Radiation therapy or Radiotherapy is often abbreviated as RT, RTx, or XRT. Radiotherapy uses ionising radiation, generally as part of Cancer Treatment to control or kill malignant cells. Radiotherapy is usually delivered by a device called linear accelerator (linac).
Every day, everywhere, we are surrounded by radiation. The light waves we use to see, heat, radio waves, or microwaves we use to cook, are all forms of radiation. The sun, TV remote controls, even some minerals are all sources of radiation. Radiation is also a standard Cancer Treatment. In fact, more than half the people diagnosed with cancer get some type of Radiation therapy. They all use high-energy waves to kill cancer cells.
Doctors use radiation as a Cancer Treatment because it is good at shrinking and destroying tumours without causing much damage to healthy tissues. The high energy waves pass through the body to reach the cancer. Cancer cell divides faster than normal cell and does not obey the rules of the body. When the cancer cells are hit with high-energy radiation, they are damaged. If they do not die right away, they die the next time they try to divide. As the cancer cells continue to die, the tumour shrinks. Most normal cells do not die with radiation because they are not diving fast, and they are better able to repair themselves.
The decision of whether radiation can be used as a treatment for a patient depends on the:
- type of cancer
- location of the cancer
- whether or not cancer has spread
- the current health of the patient
- other treatments the patient is on or will be on
A radiation oncologist uses radiation to cure cancer or to relieve a cancer patient’s Pain or alleviate other symptoms due to the cancer.

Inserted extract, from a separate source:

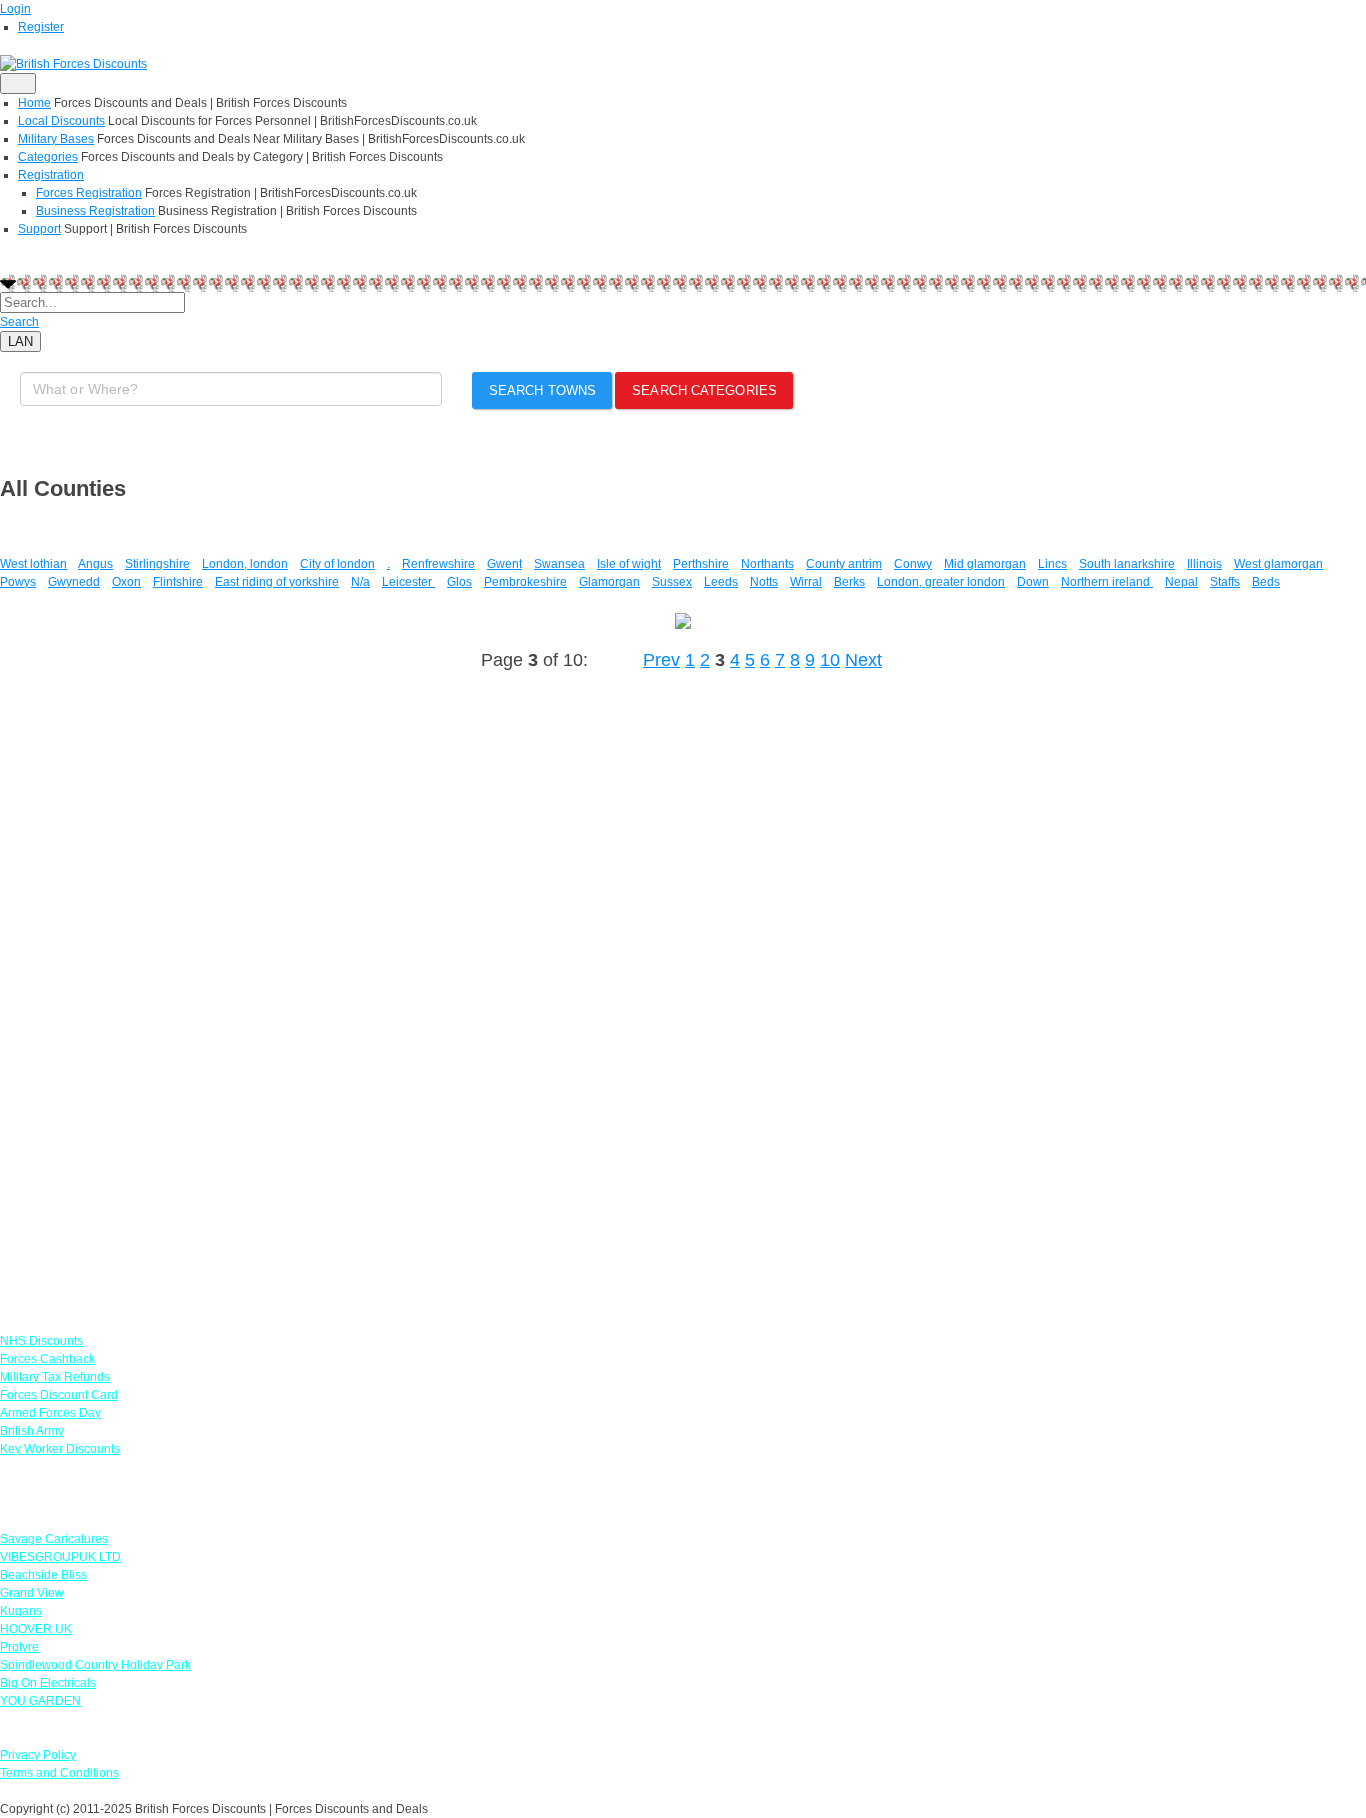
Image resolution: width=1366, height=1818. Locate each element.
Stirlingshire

Radiation treatment works because radiation stops the capacity of the cancer cells to replicate and eventually kills them, and the body eliminates these dead cells naturally. Radiation affects cancer cells by causing damage to their DNA to prevent the division and development of cancer cells. Radiation is the fastest way to destroy rapidly dividing cells. Cancer cells are more vulnerable to radiation as:
- they divide more rapidly than healthy cells
- they do not repair this damage as effectively as healthy cells
There are various ways in which a cancer patient can receive Radiation therapy. The most common form of Radiation therapy is external beam radiation. This form includes a machine that guides high-energy beams of radiation to hit cancer cells. The device allows radiation to be aimed at certain tumour sites. Doctors use external beam radiation for nearly all types of cancer.
As per the National Cancer Institute, approximately half of all cancer patients undergoes Radiation therapy. A growing number of patients have their cancers treated successfully using Radiation therapy.